幼い頃、シュノーケリング用の大きなゴーグルをかけて、顔のサイズに合わず隙間からお湯が侵入してくるのも構わずに湯船に潜ったり、浮かべたアヒルのおもちゃと合唱したり、「あと十秒数えたら出ようね」というお母さんの腕を引っ張り、「ダメ!あと百秒!」と言って、お母さんを茹蛸のようにしてしまったことだって何度もあった。
「そんなにお風呂とか、潜ることが好きなら水泳でも始めたら?」
水泳を始めたのはそんなお母さんの一言がきっかけだった。まさか高校生になった今でも続けているとは思わなかったけれど、性に合っていたのか、とにかく泳ぐことが大好きで、気づけば水泳は私の生活の中心になっていた。

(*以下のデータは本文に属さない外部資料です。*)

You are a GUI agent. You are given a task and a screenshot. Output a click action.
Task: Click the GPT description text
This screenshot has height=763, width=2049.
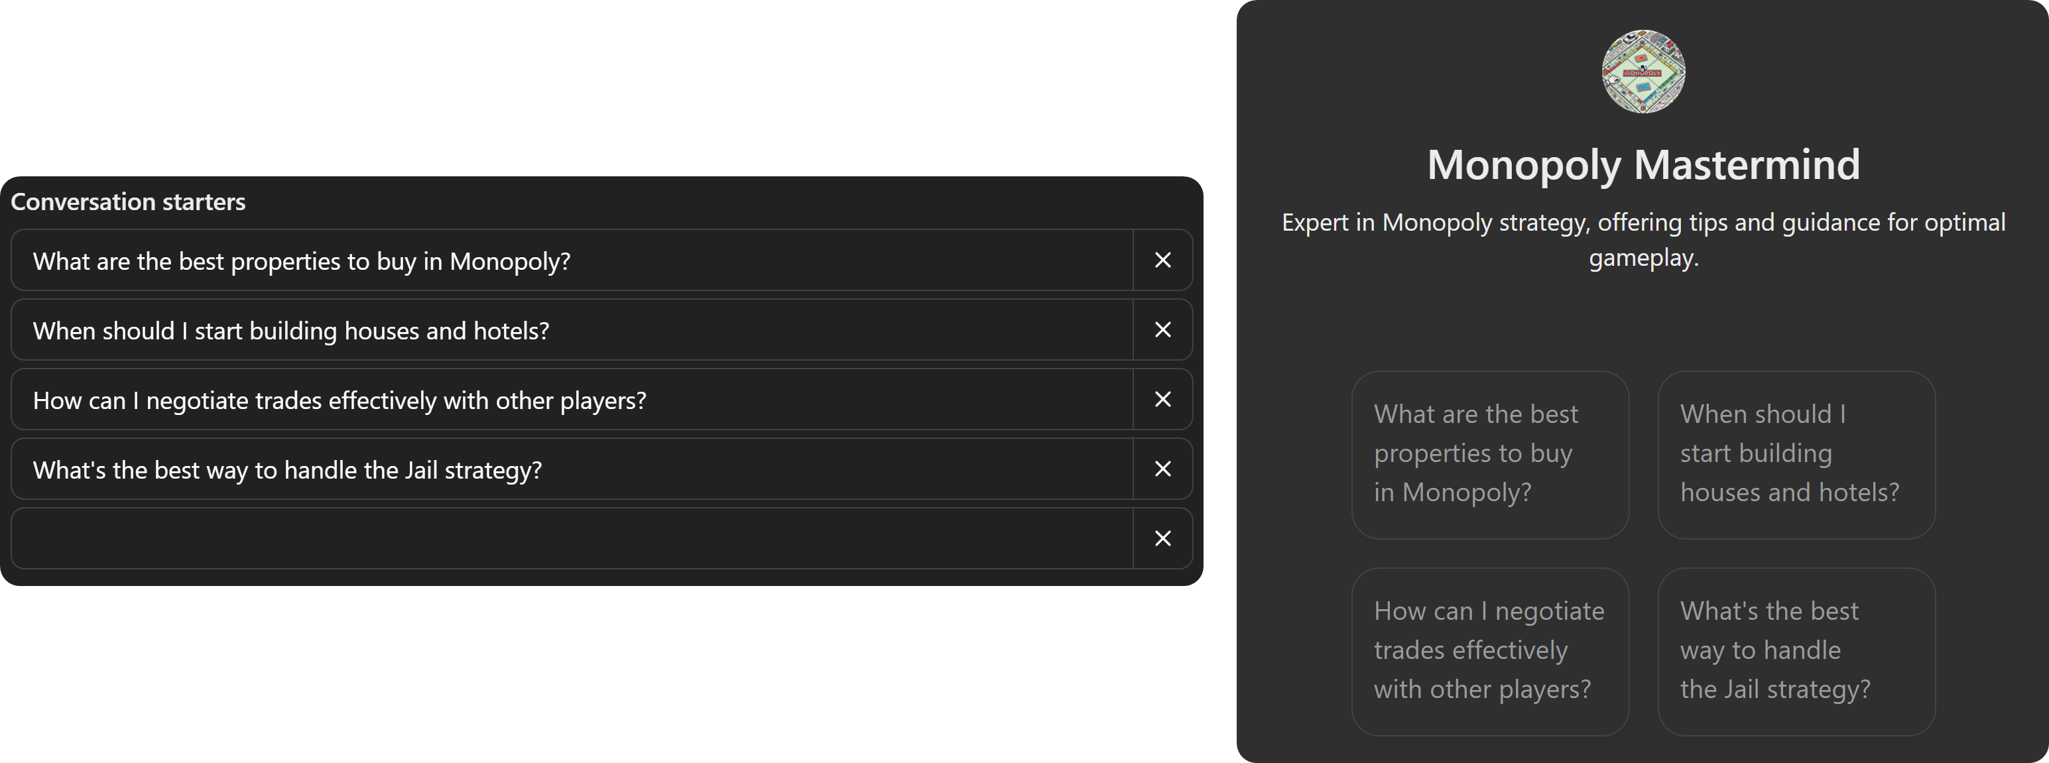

プールで泳いで疲れ切った身体を引きずって家に帰り、お父さんの磨いたお風呂で今日一日の疲れを癒し、お母さんの手料理で明日への力をつける。そんな毎日を送る中で、いつしか私の夢は、「水泳選手」になっていて、小さな大会で1番になることも多くなっていた。
いつの間にか私も、「ウィー・アー・ザ・チャンピオン」を口ずさむようになっていて、お風呂から聴こえるお父さんの歌声にセッションしたりしていたのだけれど、そんなお父さんの歌声がお風呂から聴こえなくなったのは、私が小学校6年生の時だった。
その原因は、私だった。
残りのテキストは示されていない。